* What you have to do:
In the data below, the copy begins at the line containing "At what coordinates" and runs through the last line; repeat those lines exactly, minus the pictures.

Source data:
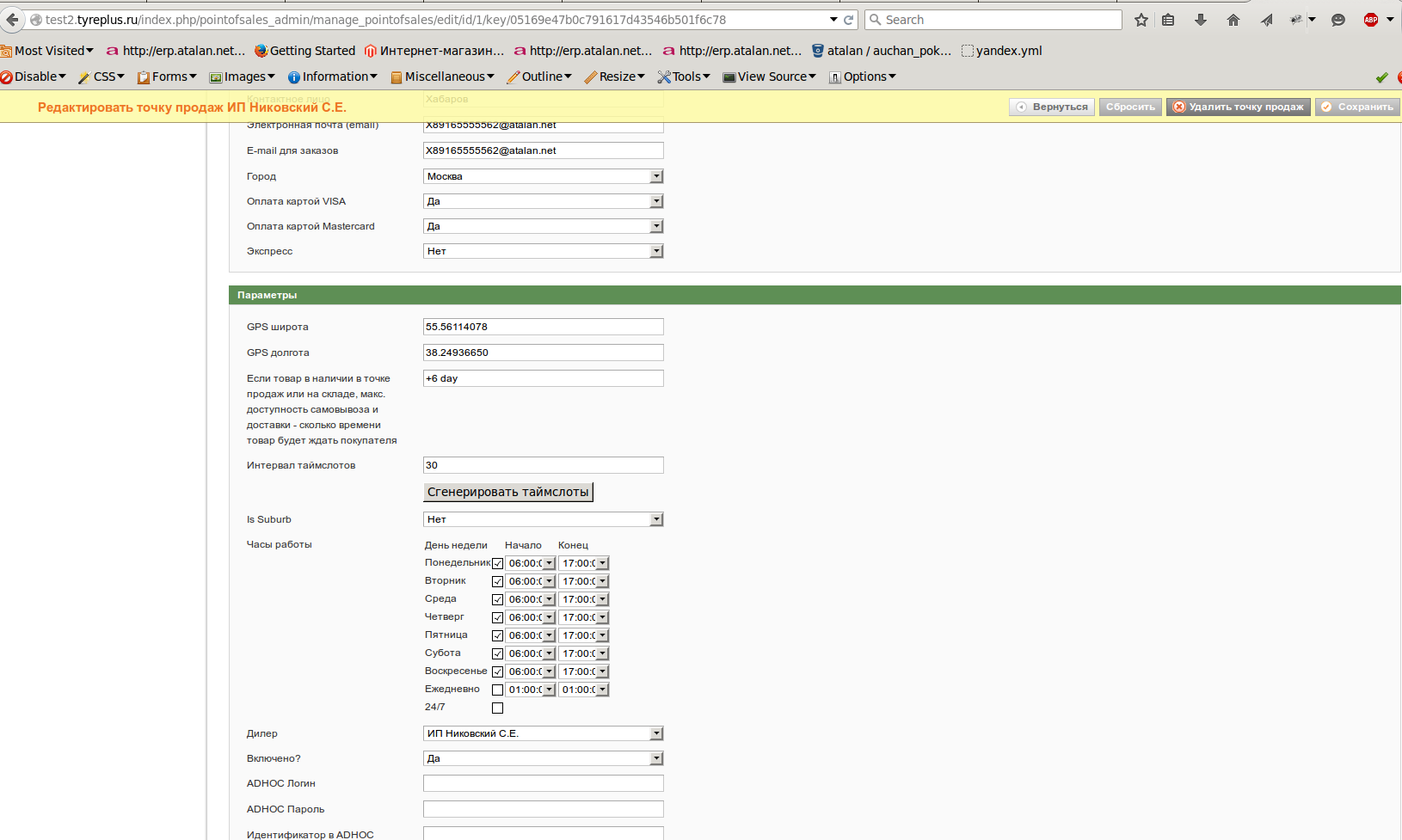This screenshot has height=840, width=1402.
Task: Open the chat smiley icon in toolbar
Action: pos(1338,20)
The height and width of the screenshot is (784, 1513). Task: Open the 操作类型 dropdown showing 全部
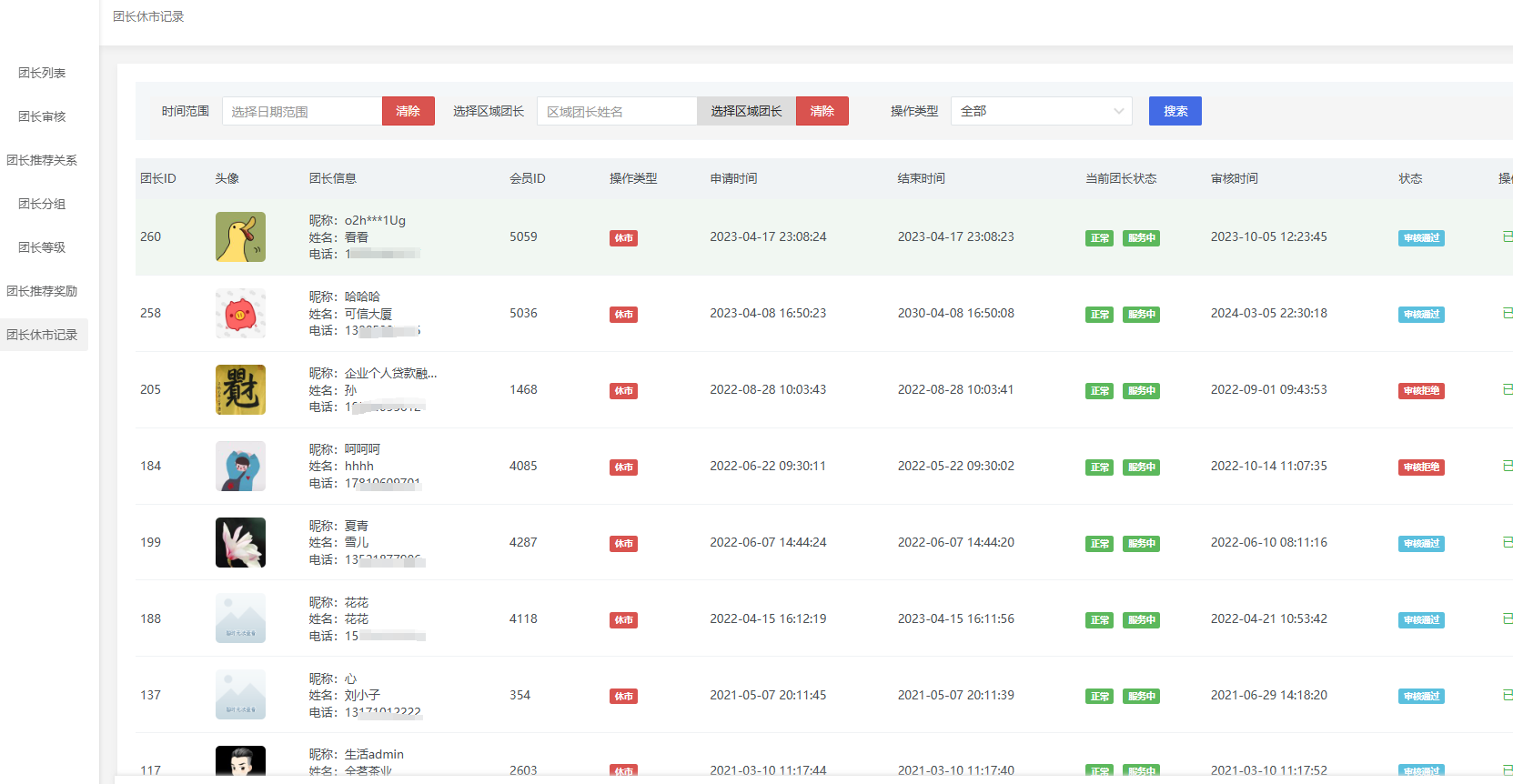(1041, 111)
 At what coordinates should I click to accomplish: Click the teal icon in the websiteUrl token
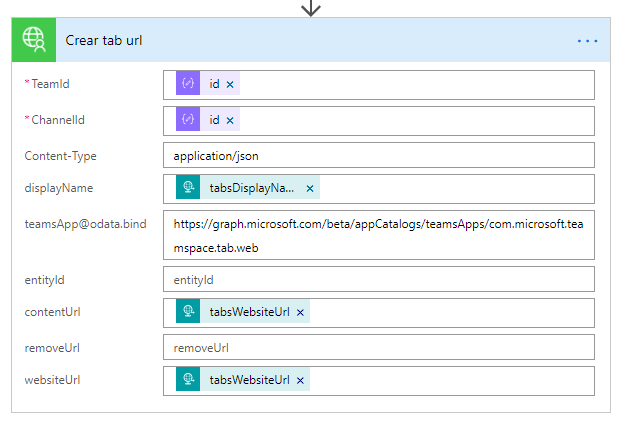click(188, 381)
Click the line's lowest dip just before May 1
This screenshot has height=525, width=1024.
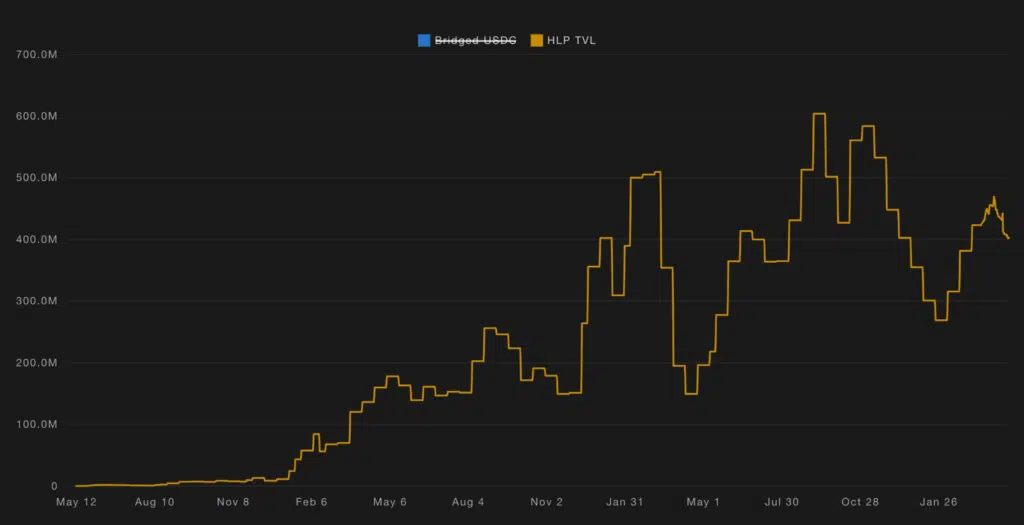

* Your response:
 At what coordinates should I click to accomplish: Click the teal icon in the websiteUrl token
click(188, 381)
Click the line's lowest dip just before May 1
This screenshot has height=525, width=1024.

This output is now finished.